Looks like she got 4th out of nine for her first show..4ft tall body builder Amanda Loy walks away from first competition with trophy | Mail Online


----------



## Enigmatic707 (Mar 26, 2014)

I just want to put it in her fat ass while she stands on a chair- 

Oompah loompa sex slave... I'd take one!


----------



## Sully (Mar 26, 2014)

Ironbuilt said:


> Looks like she got 4th out of nine for her first show..4ft tall body builder Amanda Loy walks away from first competition with trophy | Mail Online



That's fantastic. I wasn't sure the judges would even give her a real shot. Good for her. And I guess if she can do it, I shouldn't have any fucking excuses.


----------



## Magnus82 (Mar 26, 2014)

Here's one for the spank bank lil' Sully

Pint sized 4ft bodybuilder walks away with first …: Pint sized 4ft bodybuilder walks away with first ever trophy - YouTube


----------



## Magnus82 (Mar 26, 2014)

Here are her results.  By the way it sounds,  it would have been fun to be there. 

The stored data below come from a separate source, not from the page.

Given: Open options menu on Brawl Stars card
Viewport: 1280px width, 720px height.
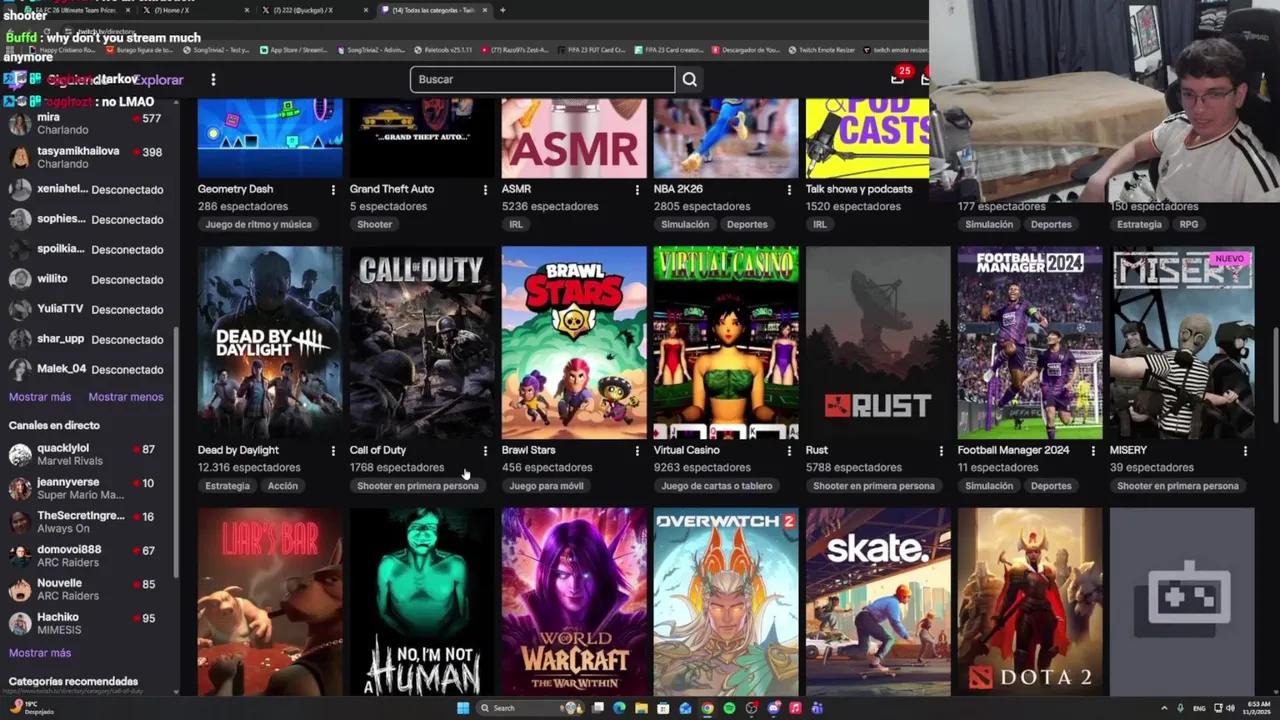Looking at the screenshot, I should point(637,452).
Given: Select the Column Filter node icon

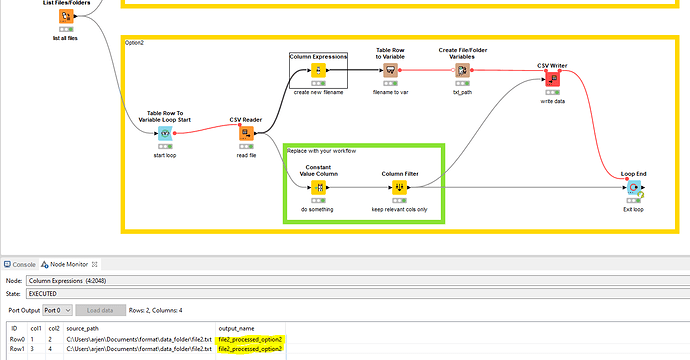Looking at the screenshot, I should pyautogui.click(x=399, y=187).
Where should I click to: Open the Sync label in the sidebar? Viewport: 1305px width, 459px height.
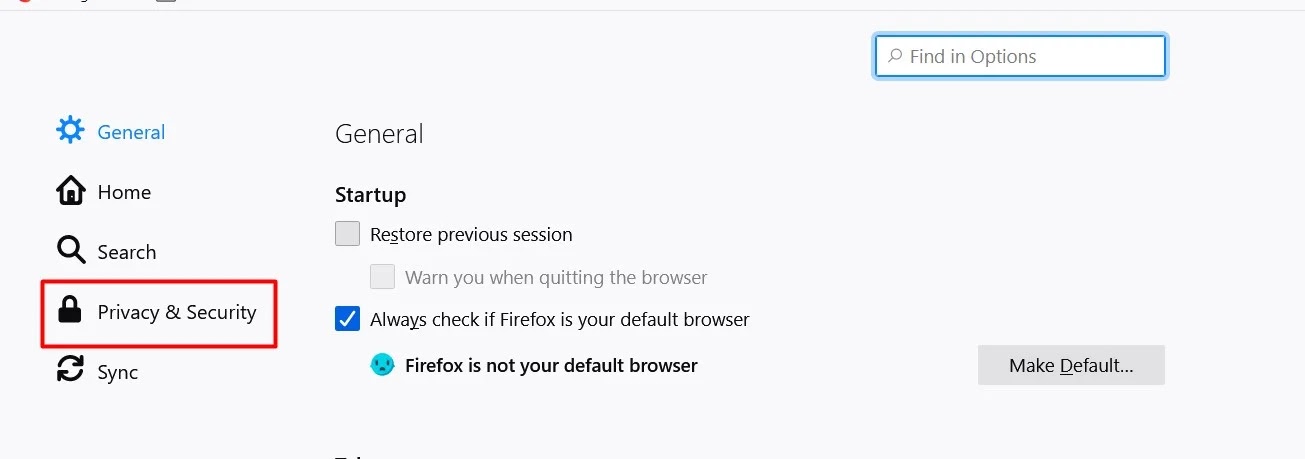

4ft tall Bodybuilder Amanda Loy : Walks away from…: 
    

4ft tall Bodybuilder Amanda Loy : Walks away from her first ever competition with TROPHY - YouTube


----------



## Magnus82 (Mar 26, 2014)

Sorry iron,  just seen the double post.   My page didn't refresh from last night.


----------



## Big-John (Mar 26, 2014)

Awesome! She's def worked hard for it and looks good!


----------



## xmen1234 (Mar 26, 2014)

Would sooooo do her!


----------



## Daniel11 (Mar 26, 2014)

If the top of her head was flat she would be perfect.


----------



## Sully (Mar 26, 2014)

Is it bad that a 72lb, 4 foot tall girl squats more than I do?


----------



## Nattydread (Mar 26, 2014)

Good for her placing 4th. But she's number 1 in my heart.lol


----------



## Alinshop (Mar 27, 2014)

Nattydread said:


> Good for her placing 4th. But she's number 1 in my heart.lol



Aww, what a sweet thing to say


----------



## Elvia1023 (Apr 6, 2014)

She is lovely looking


----------